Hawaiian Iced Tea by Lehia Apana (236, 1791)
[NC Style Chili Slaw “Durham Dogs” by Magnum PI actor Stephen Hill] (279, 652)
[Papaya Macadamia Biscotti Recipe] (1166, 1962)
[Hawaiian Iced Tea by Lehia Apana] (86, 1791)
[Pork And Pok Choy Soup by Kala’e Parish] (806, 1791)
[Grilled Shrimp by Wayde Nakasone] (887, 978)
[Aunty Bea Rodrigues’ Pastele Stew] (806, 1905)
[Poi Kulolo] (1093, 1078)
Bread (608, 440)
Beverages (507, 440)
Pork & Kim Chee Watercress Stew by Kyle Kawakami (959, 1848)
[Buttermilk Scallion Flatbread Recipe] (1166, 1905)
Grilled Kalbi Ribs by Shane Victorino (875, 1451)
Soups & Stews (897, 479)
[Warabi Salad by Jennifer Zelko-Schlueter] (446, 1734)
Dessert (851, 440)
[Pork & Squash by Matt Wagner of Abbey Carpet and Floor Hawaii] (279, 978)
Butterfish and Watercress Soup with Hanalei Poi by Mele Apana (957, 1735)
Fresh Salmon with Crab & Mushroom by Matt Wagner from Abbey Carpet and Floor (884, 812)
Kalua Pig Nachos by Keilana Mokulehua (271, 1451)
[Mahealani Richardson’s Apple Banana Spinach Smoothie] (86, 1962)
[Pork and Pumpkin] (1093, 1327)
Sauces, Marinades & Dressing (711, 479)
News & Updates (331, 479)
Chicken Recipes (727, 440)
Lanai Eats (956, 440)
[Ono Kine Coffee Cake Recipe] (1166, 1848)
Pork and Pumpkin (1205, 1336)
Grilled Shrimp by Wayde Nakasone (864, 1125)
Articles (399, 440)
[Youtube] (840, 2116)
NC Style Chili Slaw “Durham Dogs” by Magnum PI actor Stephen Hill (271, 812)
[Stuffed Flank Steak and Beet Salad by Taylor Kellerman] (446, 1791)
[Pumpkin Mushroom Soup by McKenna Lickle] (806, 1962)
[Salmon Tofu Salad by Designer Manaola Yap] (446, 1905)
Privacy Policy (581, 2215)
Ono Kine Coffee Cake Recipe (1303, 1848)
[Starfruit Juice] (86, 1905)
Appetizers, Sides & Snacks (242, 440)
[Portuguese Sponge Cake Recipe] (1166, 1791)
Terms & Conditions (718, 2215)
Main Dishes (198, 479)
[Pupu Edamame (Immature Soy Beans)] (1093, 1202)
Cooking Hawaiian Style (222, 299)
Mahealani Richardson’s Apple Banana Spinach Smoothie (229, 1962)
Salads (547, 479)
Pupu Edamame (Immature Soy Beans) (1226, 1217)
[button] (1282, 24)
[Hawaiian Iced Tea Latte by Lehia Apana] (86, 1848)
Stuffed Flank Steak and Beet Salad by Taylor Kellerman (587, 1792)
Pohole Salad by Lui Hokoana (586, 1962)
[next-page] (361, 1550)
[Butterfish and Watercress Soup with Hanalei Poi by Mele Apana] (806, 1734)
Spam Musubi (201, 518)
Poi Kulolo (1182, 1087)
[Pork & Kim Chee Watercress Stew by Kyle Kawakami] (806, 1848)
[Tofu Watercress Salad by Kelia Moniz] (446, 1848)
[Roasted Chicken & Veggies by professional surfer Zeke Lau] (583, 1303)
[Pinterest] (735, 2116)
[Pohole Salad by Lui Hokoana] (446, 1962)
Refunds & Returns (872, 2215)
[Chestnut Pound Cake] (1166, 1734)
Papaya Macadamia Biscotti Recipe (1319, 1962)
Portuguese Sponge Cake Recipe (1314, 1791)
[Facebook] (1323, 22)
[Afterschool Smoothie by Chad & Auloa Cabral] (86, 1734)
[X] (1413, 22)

### Exercise
Copy whichever lines in the listing above hold "with".

### Result below
Butterfish and Watercress Soup with Hanalei Poi by Mele Apana (957, 1735)
Fresh Salmon with Crab & Mushroom by Matt Wagner from Abbey Carpet and Floor (884, 812)
[Butterfish and Watercress Soup with Hanalei Poi by Mele Apana] (806, 1734)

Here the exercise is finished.